D’abord déconcerté par le résultat stupéfiant des élections aux États-Unis, le mouvement social commence à s’organiser. On dénonce Trump dans de grandes manifestations aux États-Unis et ailleurs même au Québec, on proteste contre Musk et ses compressions barbares en s’en prenant à sa marque fétiche, les voitures Tesla, on enterre les discours des élus républicains sous les huées dans les assemblées publiques. Bernie Sanders et Alexandria Ocasio-Cortez mènent leur charge en dénonçant la puissante oligarchie qui a pris le pouvoir.
Les associations militantes ont le devoir de poursuivre leur travail contre vents et marées, de s’accrocher à ce qu’elles défendent, parce que le pire actuellement serait de démissionner.

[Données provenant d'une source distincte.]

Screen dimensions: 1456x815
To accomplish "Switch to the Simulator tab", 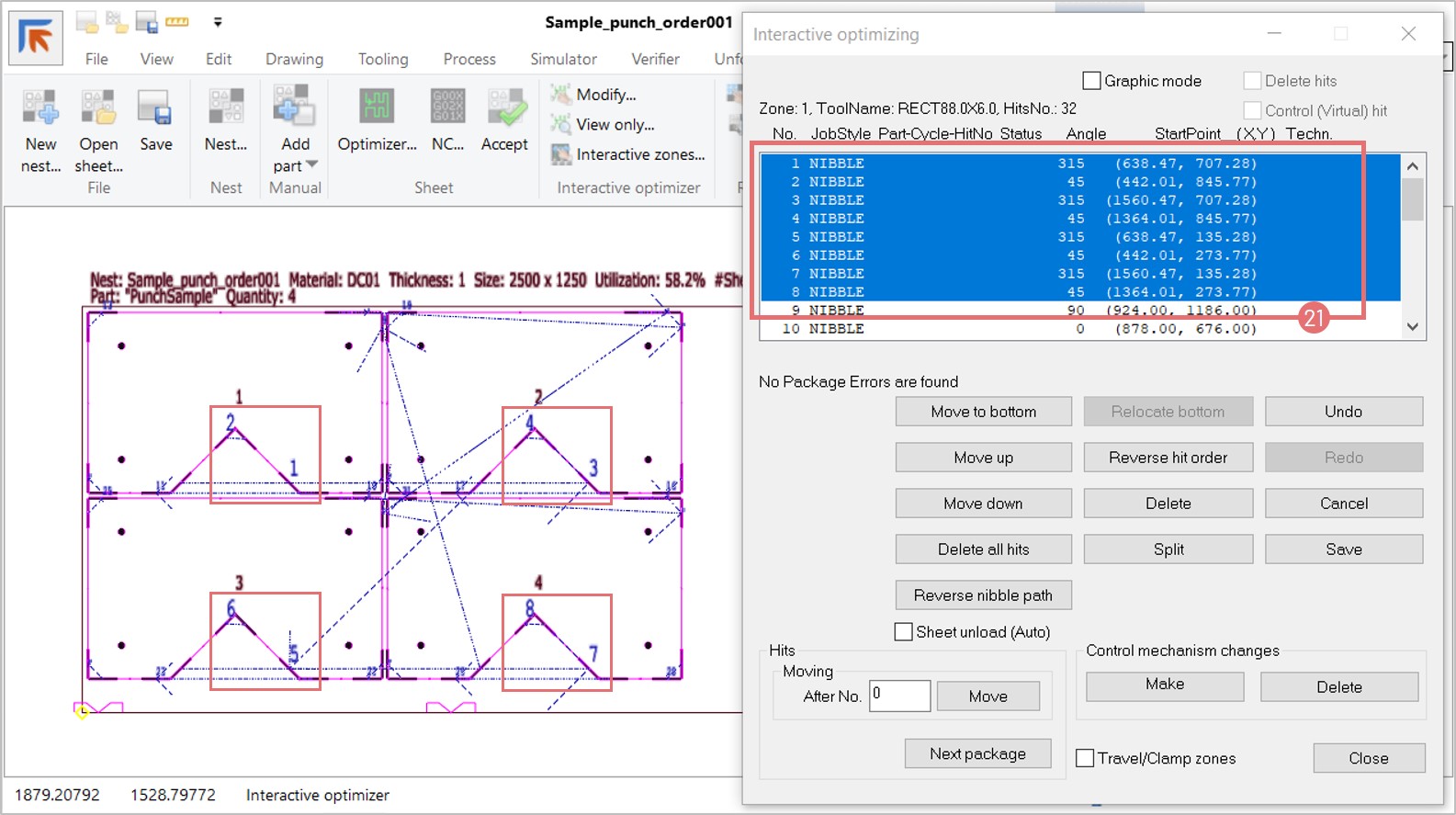I will [563, 59].
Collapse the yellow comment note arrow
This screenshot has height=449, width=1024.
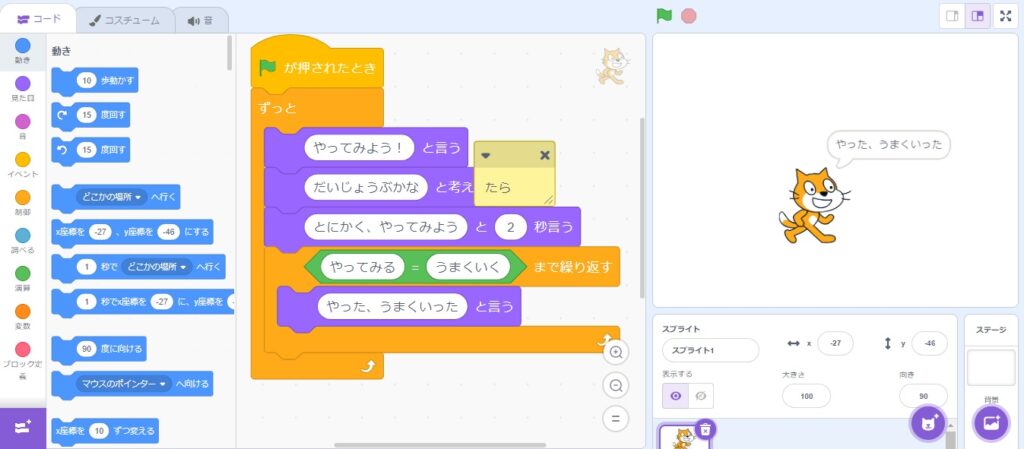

En cette année où nous fêtons le 25e anniversaire d’Attac Québec, le rappel de nos actions passées nous permet de constater à quel point nous avons été pertinent.e.s, ce qui doit stimuler nos nouvelles actions.
Ainsi, notre campagne sur le lobbyisme reste essentielle. Nous voulons exposer les mécanismes invisibles — ou volontairement opaques — par lesquels quelques acteurs économiques capturent nos institutions. Nous voulons surtout redonner le pouvoir aux citoyen·nes, à celles et ceux qui vivent les conséquences de décisions prises trop loin d’eux.
Les oligarques, numériques ou industriels, n’ont pas de légitimité démocratique. Mais ils auront toujours de l’influence tant que nous ne nous organiserons pas, collectivement, pour la leur reprendre.
👉 Restez à l’écoute : nous lancerons bientôt notre « Prix du lobby de l’année » — pour dénoncer les pires abus d’influence au Québec et nos recommandations pour changer les lois et politiques sur le lobbyisme au Québec.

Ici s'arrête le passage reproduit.